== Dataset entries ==
──────────

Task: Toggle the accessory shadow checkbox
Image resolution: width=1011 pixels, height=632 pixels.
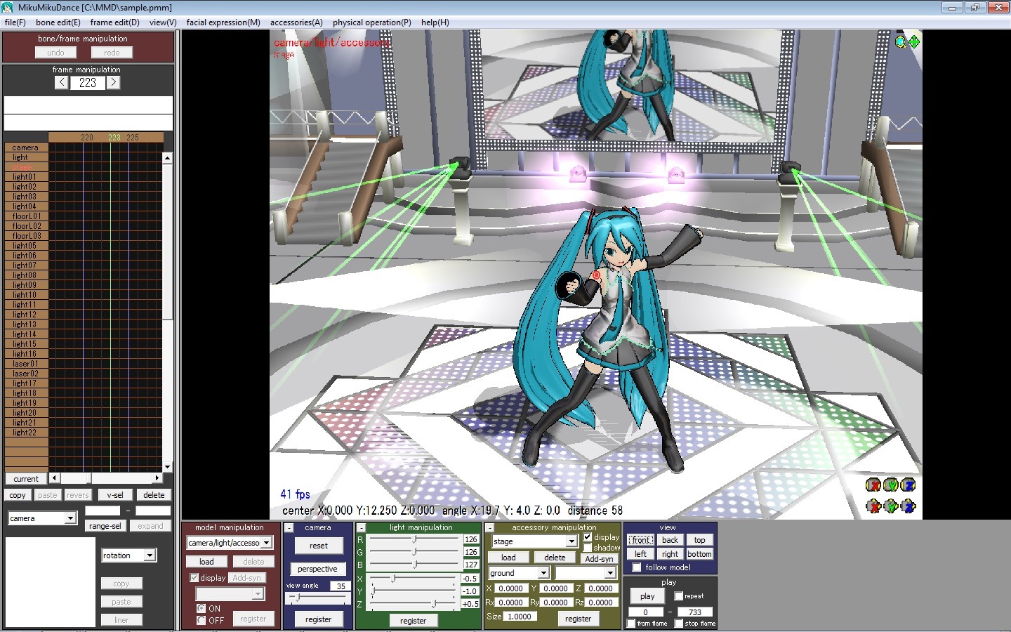Action: 588,548
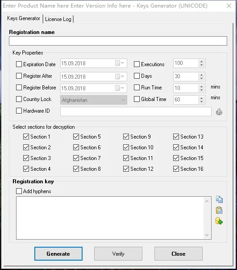Click the Registration name text field
Viewport: 237px width, 270px height.
click(118, 41)
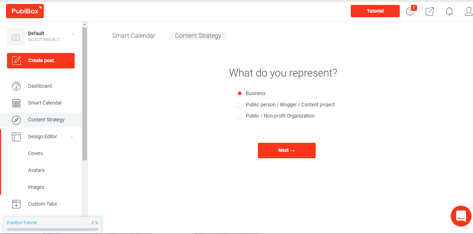Viewport: 473px width, 234px height.
Task: Select Public / Non-profit Organization option
Action: (240, 116)
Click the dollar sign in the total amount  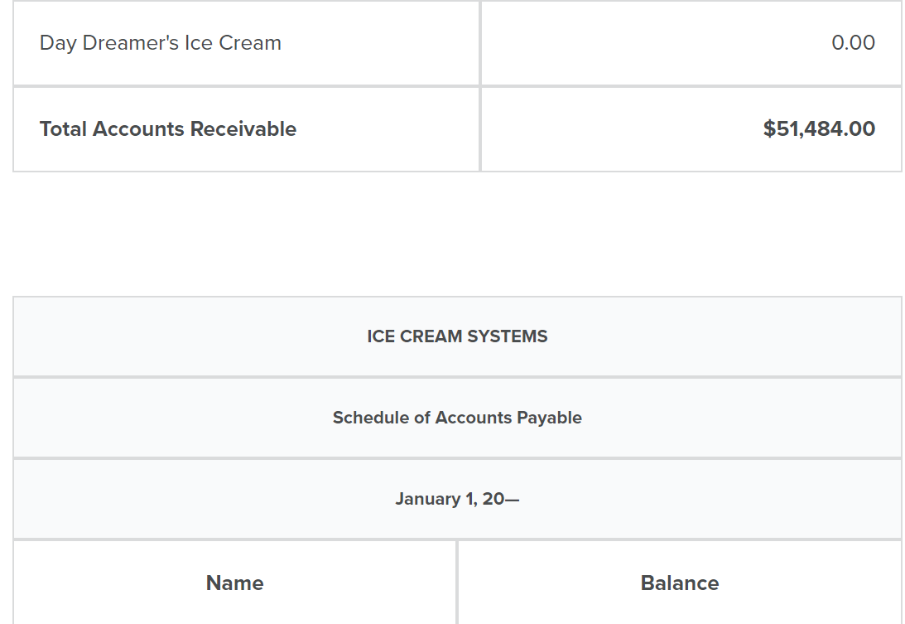coord(769,129)
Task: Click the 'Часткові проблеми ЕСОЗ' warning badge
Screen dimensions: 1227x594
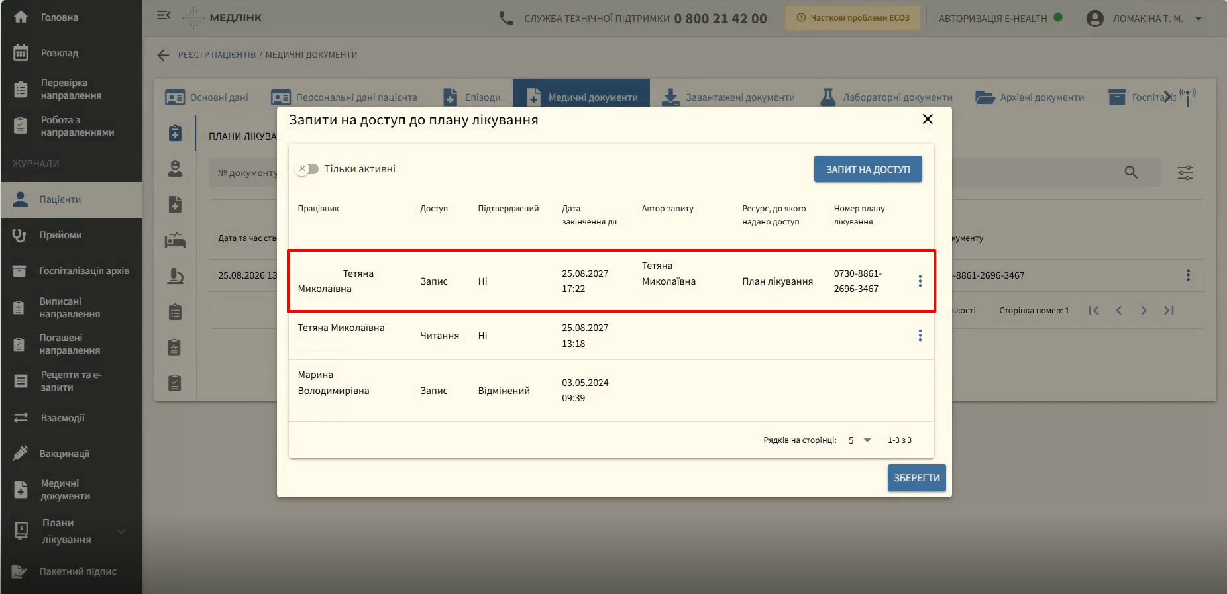Action: [x=853, y=18]
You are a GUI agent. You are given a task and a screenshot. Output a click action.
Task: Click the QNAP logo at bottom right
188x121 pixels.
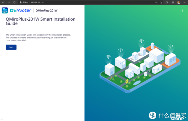pos(178,118)
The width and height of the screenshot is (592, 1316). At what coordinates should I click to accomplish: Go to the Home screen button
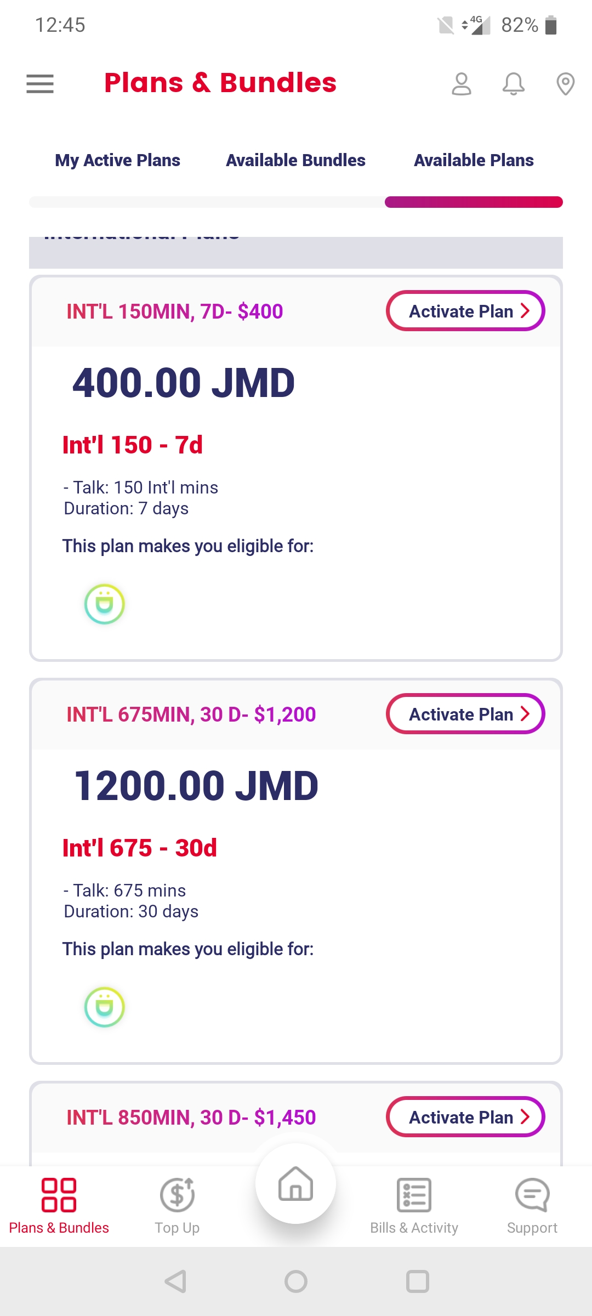coord(296,1184)
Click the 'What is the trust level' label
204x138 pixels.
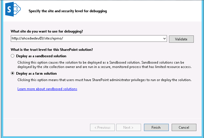52,50
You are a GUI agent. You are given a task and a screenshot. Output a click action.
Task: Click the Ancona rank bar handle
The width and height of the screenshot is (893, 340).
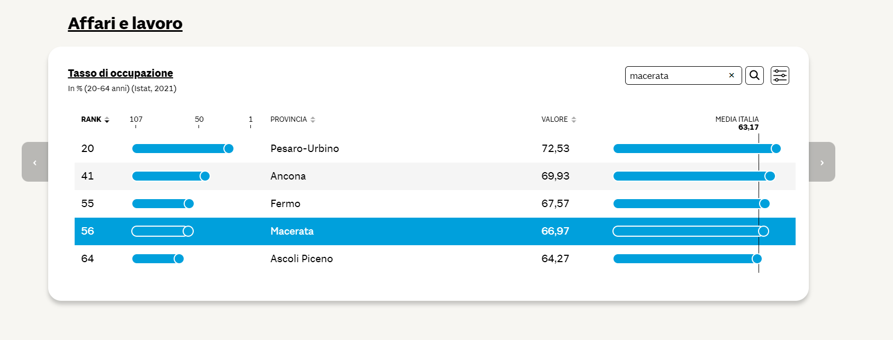click(205, 176)
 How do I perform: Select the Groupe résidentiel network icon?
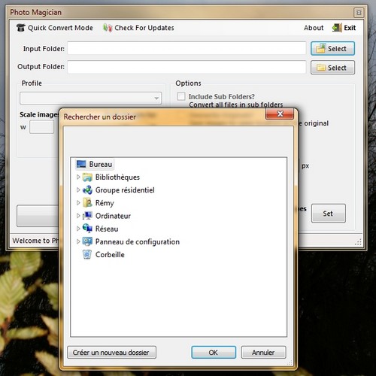click(x=87, y=190)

──────────

== Your assignment ==
Take the line with "188x121 pixels." and every line after it through the end of the data, and write only them out exactly, leaving out the pictures.

== Solution for this task ==
188x121 pixels.
pos(178,118)
The width and height of the screenshot is (592, 1316). At what coordinates should I click to accomplish: Go to the Home screen button
coord(296,1184)
Click the 'What is the trust level' label
204x138 pixels.
52,50
You are a GUI agent. You are given a task and a screenshot. Output a click action.
Task: Click the Ancona rank bar handle
The width and height of the screenshot is (893, 340).
click(205, 176)
 How do I perform: Select the Groupe résidentiel network icon?
click(x=87, y=190)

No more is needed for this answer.